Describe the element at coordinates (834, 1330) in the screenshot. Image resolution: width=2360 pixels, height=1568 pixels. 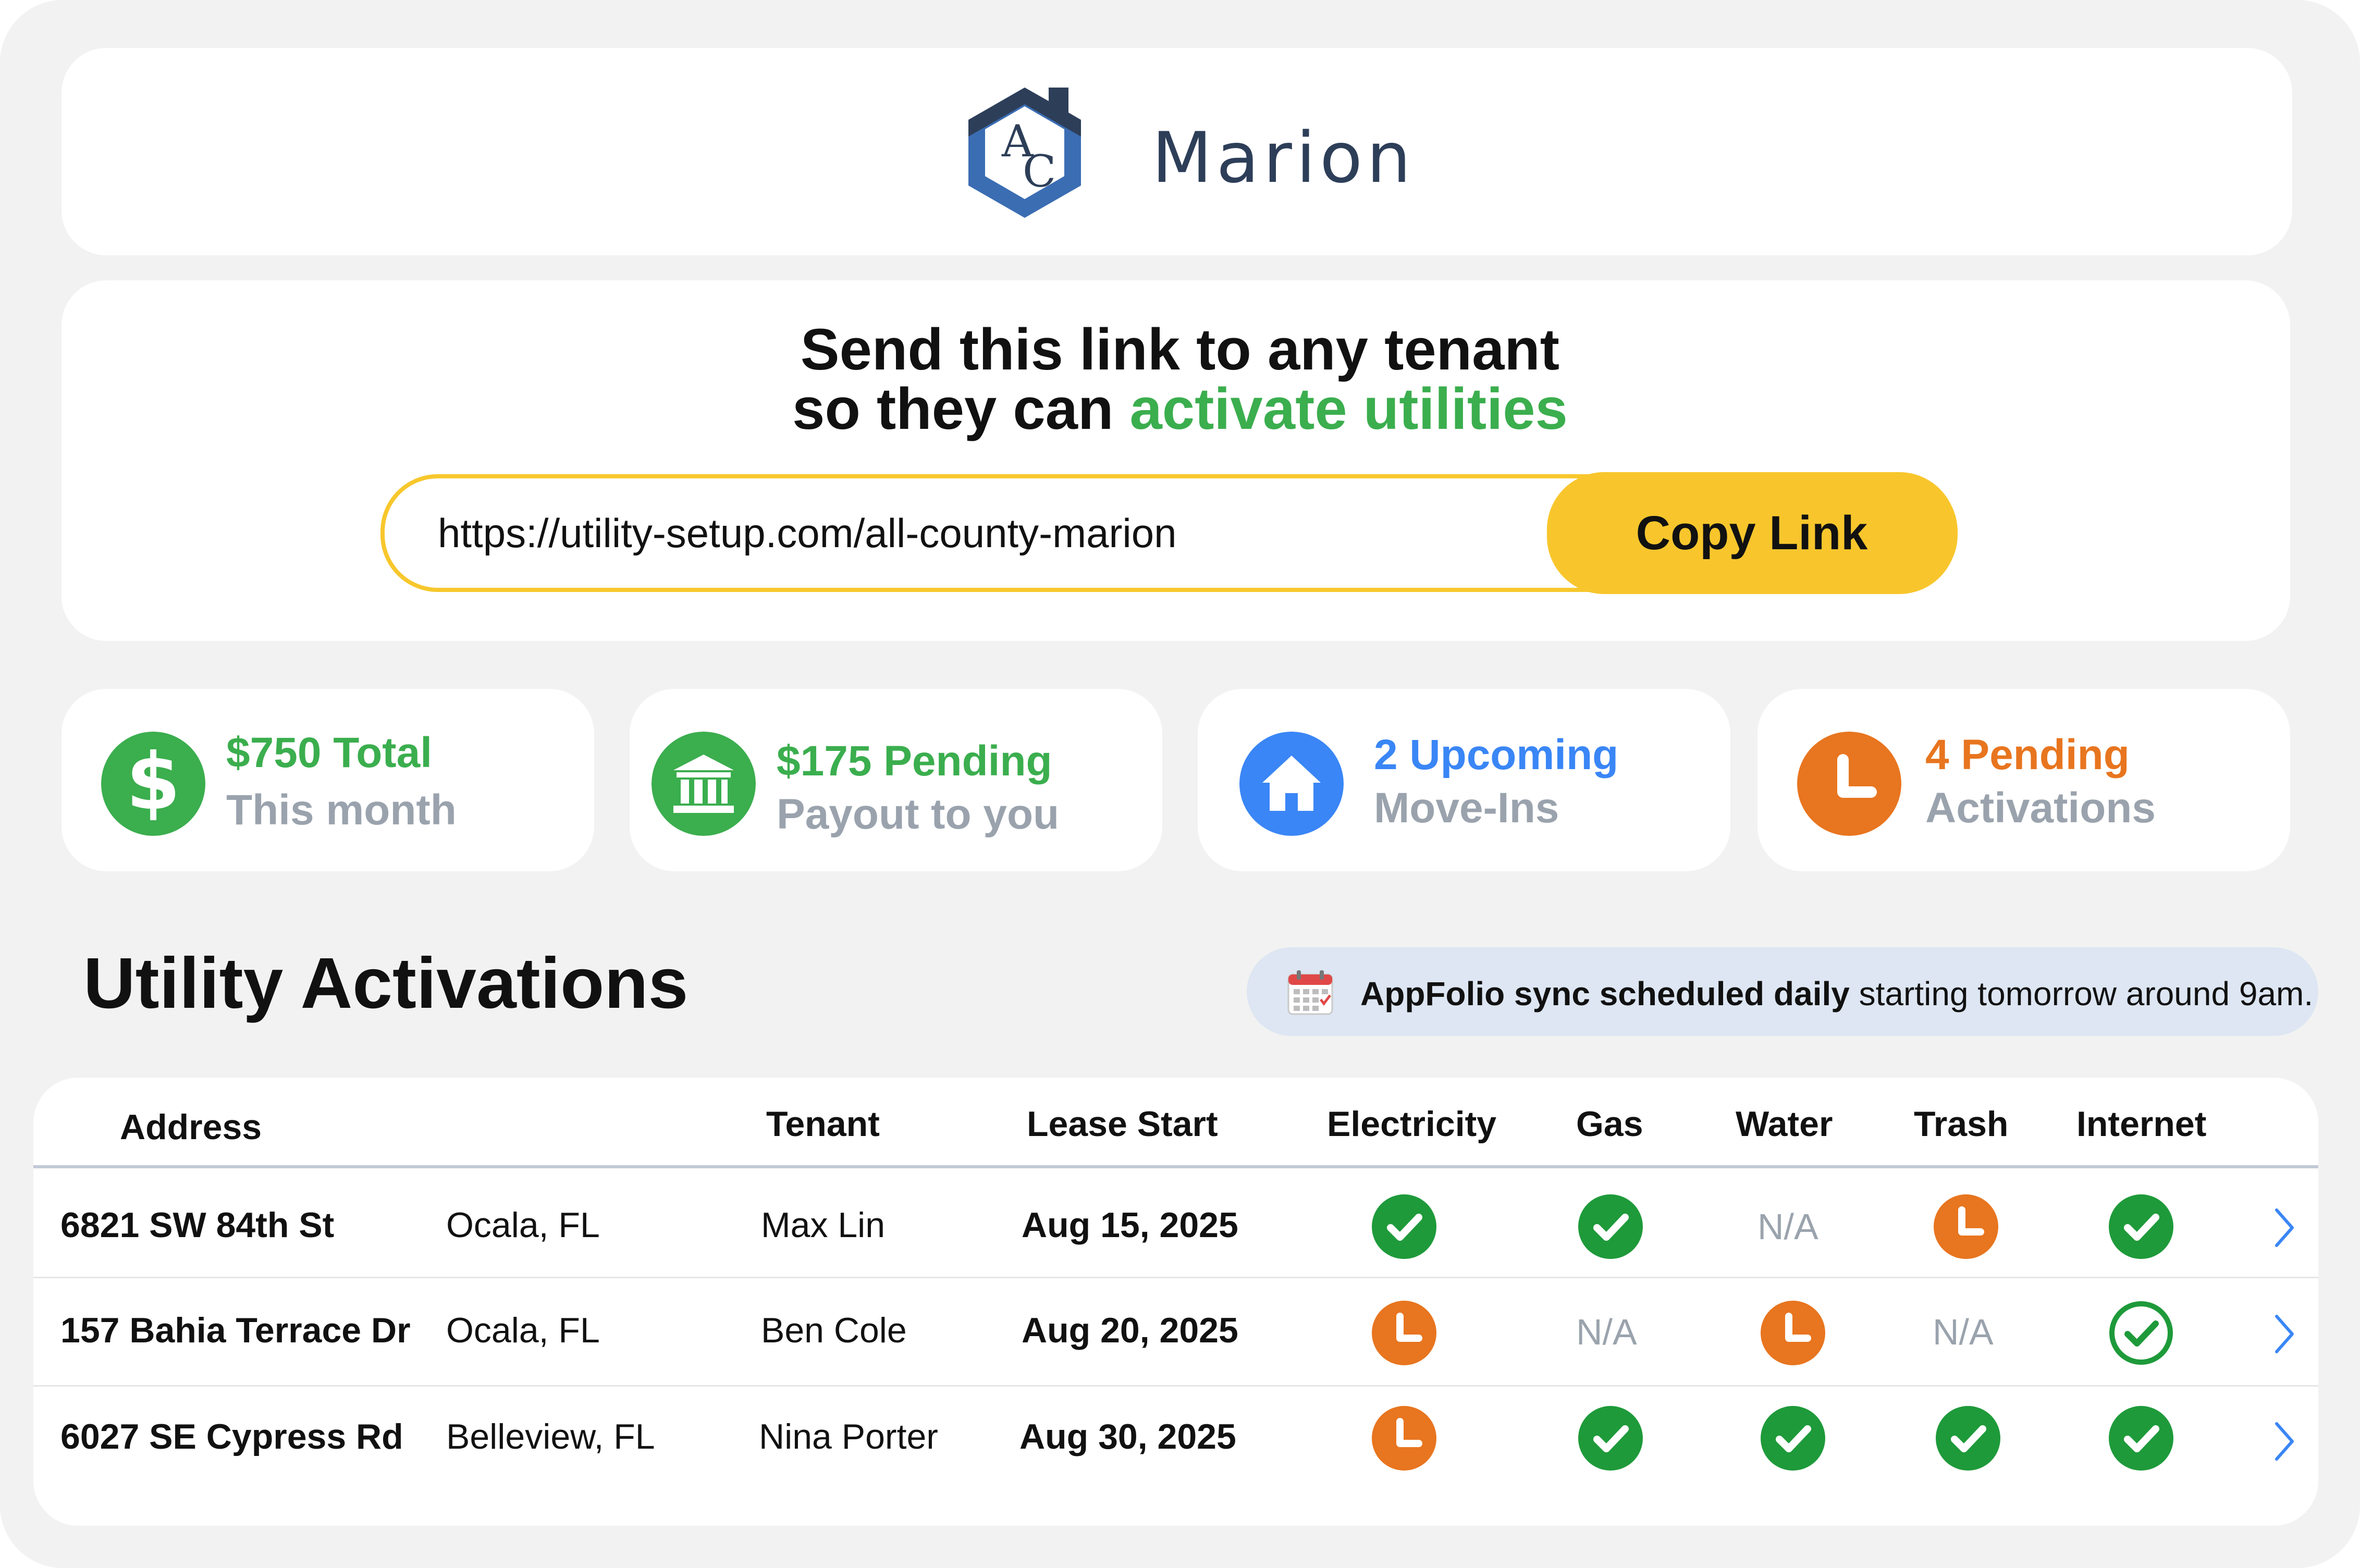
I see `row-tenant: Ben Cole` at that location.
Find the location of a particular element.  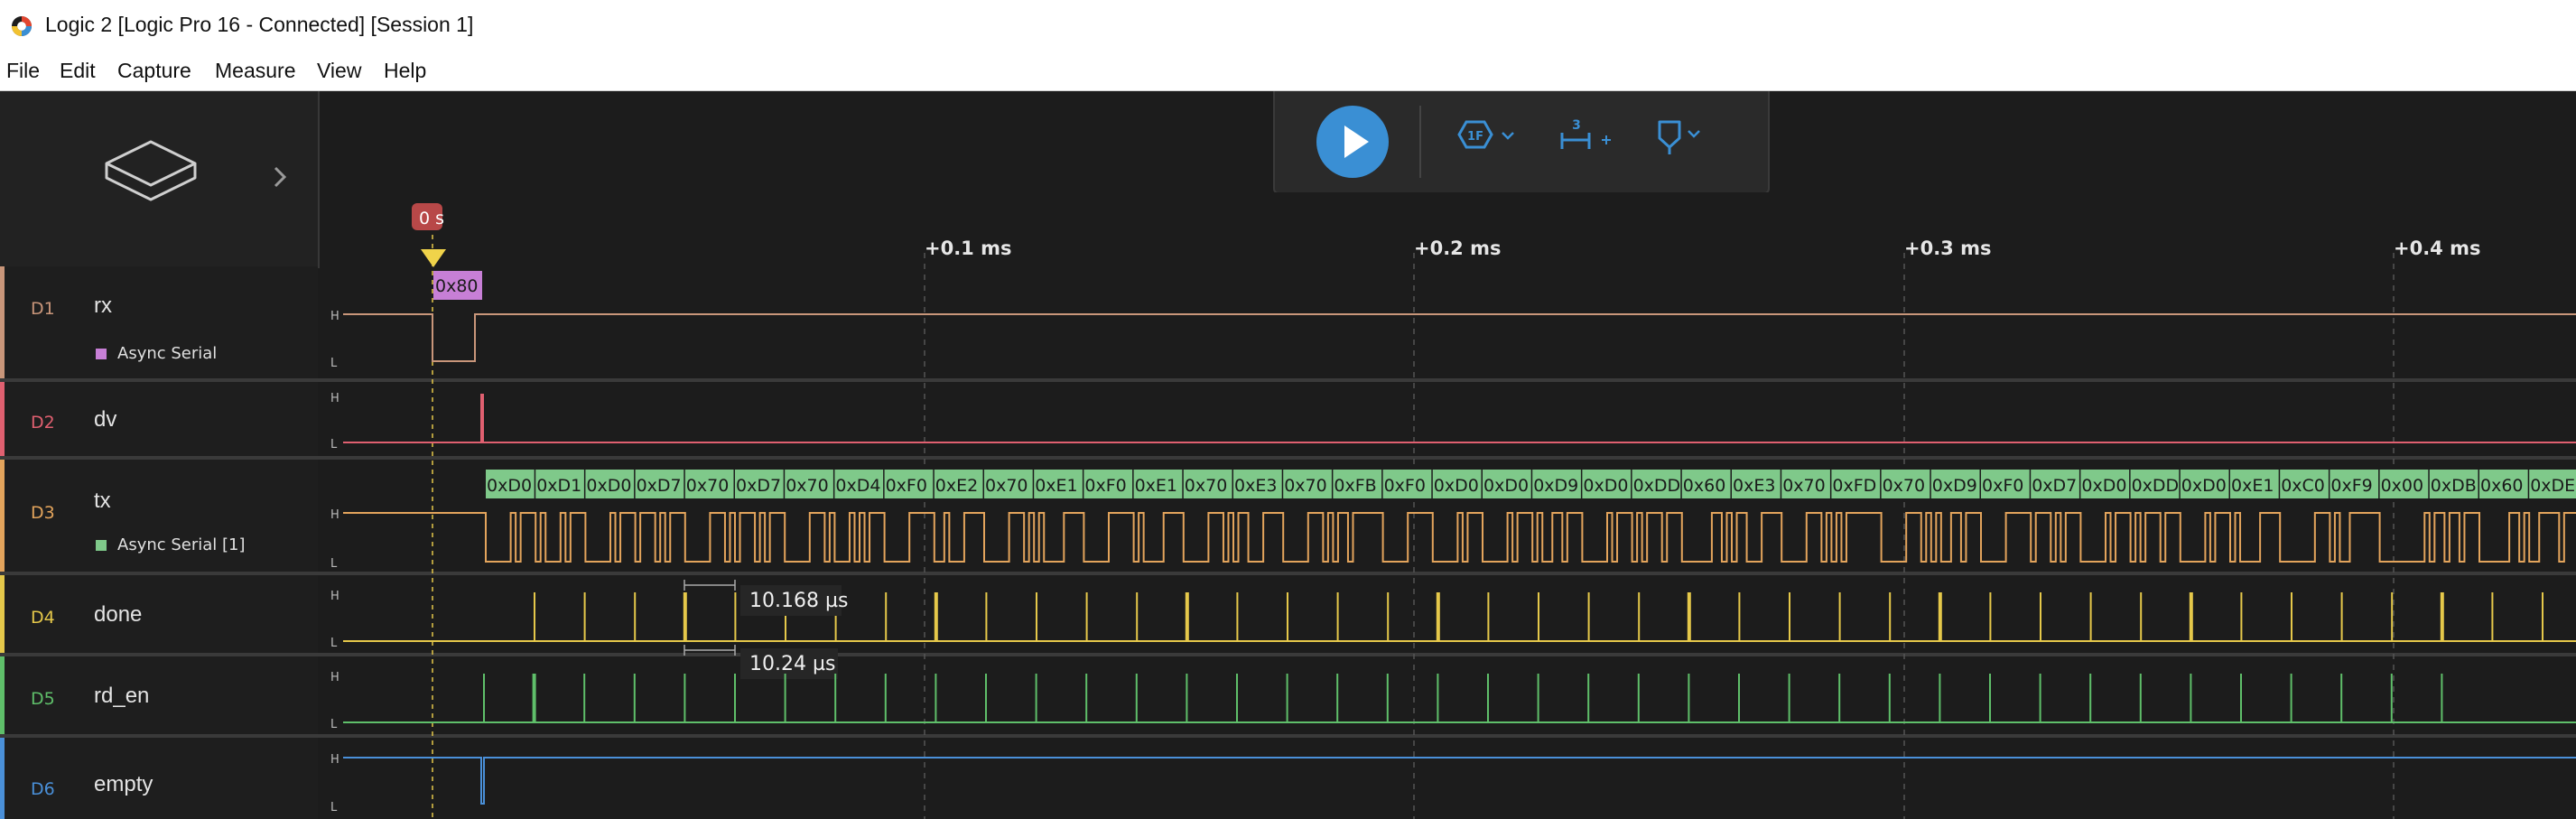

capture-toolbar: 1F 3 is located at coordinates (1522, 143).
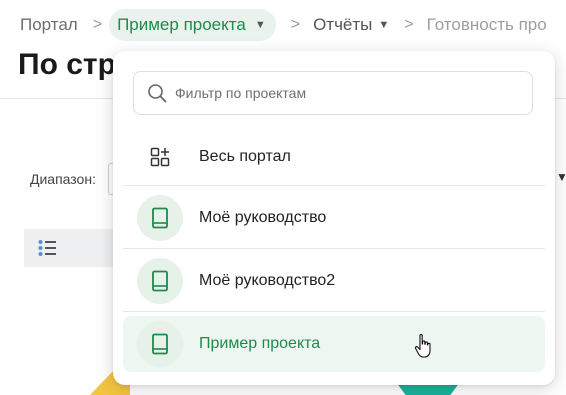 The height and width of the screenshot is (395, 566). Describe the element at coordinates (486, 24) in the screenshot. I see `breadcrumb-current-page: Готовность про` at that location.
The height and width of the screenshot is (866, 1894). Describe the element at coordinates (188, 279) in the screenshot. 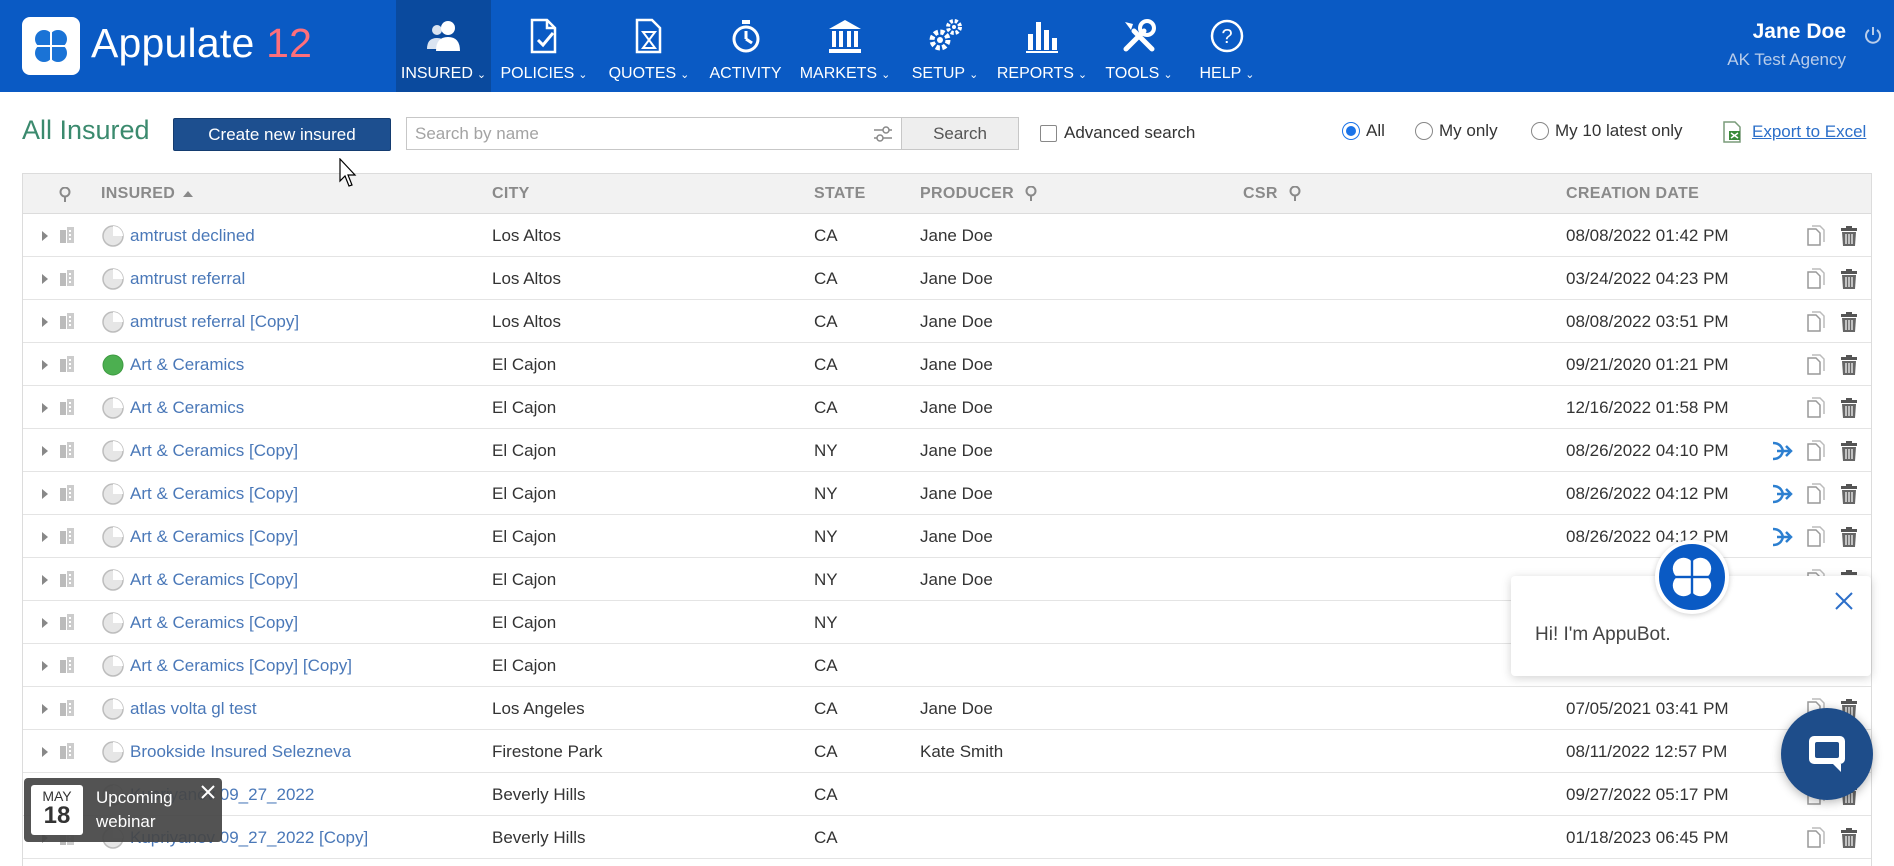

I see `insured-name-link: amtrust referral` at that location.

-- -- --

■ EXERCISE BRIEF
Copy every item above word for word, leaving out the pictures.

■ SOLUTION BELOW
Describe the element at coordinates (834, 1330) in the screenshot. Image resolution: width=2360 pixels, height=1568 pixels. 
I see `row-tenant: Ben Cole` at that location.
Find the location of a particular element.  

capture-toolbar: 1F 3 is located at coordinates (1522, 143).
 The height and width of the screenshot is (395, 566). Describe the element at coordinates (486, 24) in the screenshot. I see `breadcrumb-current-page: Готовность про` at that location.
The height and width of the screenshot is (866, 1894). Describe the element at coordinates (188, 279) in the screenshot. 

I see `insured-name-link: amtrust referral` at that location.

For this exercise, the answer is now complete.